:: Recorded information ::

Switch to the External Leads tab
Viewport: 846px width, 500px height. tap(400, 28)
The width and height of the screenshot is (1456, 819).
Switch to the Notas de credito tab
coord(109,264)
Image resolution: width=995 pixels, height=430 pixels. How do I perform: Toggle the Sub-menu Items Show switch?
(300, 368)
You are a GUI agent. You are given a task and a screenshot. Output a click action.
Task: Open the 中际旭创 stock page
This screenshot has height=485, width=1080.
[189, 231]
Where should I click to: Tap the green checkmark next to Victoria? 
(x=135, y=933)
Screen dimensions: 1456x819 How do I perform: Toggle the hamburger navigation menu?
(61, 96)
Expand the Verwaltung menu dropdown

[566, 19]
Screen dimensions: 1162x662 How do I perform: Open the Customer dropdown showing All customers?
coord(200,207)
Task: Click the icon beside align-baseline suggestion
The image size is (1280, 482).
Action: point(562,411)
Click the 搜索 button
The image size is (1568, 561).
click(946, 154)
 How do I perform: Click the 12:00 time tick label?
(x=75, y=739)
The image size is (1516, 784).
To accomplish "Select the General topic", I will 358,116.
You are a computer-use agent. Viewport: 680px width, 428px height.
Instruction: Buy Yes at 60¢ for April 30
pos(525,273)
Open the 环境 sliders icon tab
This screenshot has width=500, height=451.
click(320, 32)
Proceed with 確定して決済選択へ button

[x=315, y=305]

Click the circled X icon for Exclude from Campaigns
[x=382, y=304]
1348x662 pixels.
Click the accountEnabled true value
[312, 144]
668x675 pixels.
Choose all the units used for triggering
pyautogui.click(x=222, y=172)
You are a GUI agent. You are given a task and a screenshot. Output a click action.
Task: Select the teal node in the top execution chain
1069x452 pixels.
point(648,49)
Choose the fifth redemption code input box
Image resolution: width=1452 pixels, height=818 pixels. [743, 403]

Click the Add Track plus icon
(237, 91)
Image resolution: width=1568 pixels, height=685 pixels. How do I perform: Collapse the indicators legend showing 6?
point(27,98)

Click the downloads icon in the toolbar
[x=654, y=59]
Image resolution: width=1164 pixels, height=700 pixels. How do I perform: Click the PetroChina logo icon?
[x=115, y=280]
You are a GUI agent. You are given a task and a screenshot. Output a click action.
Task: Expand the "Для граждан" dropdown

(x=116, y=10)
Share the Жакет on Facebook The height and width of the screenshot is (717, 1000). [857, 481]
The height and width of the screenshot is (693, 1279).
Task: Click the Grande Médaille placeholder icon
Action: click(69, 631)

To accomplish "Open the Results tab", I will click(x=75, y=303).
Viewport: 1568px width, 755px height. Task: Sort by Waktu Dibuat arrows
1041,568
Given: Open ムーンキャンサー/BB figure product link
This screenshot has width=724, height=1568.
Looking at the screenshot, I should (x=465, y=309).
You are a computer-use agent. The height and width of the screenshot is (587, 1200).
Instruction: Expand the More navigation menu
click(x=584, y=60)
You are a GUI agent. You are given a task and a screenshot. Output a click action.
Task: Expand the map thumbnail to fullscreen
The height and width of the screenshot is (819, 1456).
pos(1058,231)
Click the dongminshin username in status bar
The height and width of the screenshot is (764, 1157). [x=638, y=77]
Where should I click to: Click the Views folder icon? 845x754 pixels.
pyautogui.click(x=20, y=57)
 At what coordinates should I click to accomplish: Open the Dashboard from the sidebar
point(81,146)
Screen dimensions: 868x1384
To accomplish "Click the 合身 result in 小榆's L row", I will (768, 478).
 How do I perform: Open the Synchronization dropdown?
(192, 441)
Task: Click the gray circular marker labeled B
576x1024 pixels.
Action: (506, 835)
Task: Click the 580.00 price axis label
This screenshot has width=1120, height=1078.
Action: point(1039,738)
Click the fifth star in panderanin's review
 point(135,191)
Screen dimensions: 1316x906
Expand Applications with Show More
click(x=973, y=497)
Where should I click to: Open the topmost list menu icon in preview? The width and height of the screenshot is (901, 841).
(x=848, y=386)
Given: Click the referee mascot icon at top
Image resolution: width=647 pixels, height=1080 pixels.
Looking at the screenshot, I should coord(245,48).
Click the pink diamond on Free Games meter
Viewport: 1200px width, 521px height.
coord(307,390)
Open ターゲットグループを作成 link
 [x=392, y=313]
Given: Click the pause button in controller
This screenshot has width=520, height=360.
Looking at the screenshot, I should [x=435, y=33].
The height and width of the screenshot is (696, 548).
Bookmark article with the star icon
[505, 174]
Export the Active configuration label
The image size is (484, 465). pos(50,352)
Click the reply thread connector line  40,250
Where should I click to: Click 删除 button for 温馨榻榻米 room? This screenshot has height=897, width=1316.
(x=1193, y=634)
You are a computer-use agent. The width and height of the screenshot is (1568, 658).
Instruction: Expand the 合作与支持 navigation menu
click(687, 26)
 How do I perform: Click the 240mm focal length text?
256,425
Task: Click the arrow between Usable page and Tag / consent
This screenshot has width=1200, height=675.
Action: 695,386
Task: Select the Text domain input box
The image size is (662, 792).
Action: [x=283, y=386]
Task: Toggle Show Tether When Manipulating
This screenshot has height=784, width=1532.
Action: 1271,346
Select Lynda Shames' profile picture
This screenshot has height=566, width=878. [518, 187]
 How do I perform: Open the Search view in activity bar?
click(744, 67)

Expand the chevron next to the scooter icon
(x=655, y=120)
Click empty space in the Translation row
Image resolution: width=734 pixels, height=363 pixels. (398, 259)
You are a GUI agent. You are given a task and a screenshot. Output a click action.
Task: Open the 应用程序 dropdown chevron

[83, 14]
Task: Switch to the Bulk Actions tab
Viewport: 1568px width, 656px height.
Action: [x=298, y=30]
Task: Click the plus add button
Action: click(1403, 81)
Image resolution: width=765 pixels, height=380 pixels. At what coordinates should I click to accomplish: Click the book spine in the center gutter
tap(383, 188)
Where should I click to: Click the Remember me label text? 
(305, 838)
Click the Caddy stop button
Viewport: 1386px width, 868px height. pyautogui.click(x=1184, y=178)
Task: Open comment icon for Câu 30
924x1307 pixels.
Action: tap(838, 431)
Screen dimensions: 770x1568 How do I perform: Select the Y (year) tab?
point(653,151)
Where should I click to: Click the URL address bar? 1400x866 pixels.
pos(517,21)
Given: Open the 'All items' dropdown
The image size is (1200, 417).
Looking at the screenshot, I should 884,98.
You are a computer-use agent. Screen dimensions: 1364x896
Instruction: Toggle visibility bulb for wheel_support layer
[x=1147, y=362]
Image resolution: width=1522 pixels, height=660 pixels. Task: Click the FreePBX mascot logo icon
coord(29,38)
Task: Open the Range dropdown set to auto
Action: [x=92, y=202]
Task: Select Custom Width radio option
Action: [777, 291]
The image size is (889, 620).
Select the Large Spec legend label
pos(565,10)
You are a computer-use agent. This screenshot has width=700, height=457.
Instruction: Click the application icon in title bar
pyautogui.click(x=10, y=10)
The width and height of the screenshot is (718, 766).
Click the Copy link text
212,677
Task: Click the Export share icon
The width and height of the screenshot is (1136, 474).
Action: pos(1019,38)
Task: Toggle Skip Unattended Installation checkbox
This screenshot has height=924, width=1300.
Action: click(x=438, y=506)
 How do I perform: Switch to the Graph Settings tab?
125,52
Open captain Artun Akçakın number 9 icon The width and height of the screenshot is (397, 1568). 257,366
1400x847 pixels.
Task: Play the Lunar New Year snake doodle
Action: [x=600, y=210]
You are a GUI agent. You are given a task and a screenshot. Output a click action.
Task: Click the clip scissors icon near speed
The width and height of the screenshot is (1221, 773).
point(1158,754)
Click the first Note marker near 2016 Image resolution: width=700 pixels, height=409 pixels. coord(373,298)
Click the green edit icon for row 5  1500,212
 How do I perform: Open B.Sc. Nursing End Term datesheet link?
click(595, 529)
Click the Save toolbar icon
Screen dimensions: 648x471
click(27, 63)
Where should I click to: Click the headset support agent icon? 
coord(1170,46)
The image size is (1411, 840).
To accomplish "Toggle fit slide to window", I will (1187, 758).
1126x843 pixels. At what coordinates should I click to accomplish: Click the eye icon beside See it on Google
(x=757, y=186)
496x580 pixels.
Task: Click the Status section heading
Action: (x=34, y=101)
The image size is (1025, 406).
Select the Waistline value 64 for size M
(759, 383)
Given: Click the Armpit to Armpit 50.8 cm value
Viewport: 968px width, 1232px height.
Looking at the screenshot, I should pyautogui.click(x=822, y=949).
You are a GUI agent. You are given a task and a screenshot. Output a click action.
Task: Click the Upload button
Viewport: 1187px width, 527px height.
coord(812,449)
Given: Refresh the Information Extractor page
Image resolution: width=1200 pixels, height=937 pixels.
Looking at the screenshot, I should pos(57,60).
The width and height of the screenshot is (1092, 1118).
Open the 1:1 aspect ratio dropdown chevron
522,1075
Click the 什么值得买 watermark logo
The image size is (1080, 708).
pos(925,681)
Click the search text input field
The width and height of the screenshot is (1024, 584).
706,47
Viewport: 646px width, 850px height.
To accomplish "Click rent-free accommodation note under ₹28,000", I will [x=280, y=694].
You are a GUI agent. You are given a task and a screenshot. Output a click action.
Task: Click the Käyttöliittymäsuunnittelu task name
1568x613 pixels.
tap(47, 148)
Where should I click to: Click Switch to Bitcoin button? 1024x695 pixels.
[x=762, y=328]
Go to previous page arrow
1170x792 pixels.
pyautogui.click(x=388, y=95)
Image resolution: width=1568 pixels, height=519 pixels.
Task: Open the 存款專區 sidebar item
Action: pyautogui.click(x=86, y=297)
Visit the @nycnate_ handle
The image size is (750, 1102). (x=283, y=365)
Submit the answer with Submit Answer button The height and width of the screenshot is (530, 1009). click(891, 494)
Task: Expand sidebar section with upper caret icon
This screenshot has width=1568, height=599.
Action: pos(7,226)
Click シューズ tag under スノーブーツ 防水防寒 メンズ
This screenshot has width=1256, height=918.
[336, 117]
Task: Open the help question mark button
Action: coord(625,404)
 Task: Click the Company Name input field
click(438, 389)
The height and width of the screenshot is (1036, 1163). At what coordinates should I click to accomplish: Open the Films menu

:: Aim of the exercise ::
Reproduce the data above verbatim, starting at the line that contains "Click the dongminshin username in status bar" and ending at the line that contains "Looking at the screenshot, I should coord(245,48).".

:: Finished answer ::
Click the dongminshin username in status bar
The height and width of the screenshot is (764, 1157). [x=638, y=77]
Where should I click to: Click the Views folder icon? 845x754 pixels.
pyautogui.click(x=20, y=57)
 At what coordinates should I click to accomplish: Open the Dashboard from the sidebar
point(81,146)
Screen dimensions: 868x1384
To accomplish "Click the 合身 result in 小榆's L row", I will (768, 478).
 How do I perform: Open the Synchronization dropdown?
(192, 441)
Task: Click the gray circular marker labeled B
576x1024 pixels.
Action: (506, 835)
Task: Click the 580.00 price axis label
This screenshot has width=1120, height=1078.
Action: point(1039,738)
Click the fifth star in panderanin's review
 point(135,191)
Screen dimensions: 1316x906
Expand Applications with Show More
click(x=973, y=497)
Where should I click to: Open the topmost list menu icon in preview? The width and height of the screenshot is (901, 841).
(x=848, y=386)
Given: Click the referee mascot icon at top
Image resolution: width=647 pixels, height=1080 pixels.
Looking at the screenshot, I should coord(245,48).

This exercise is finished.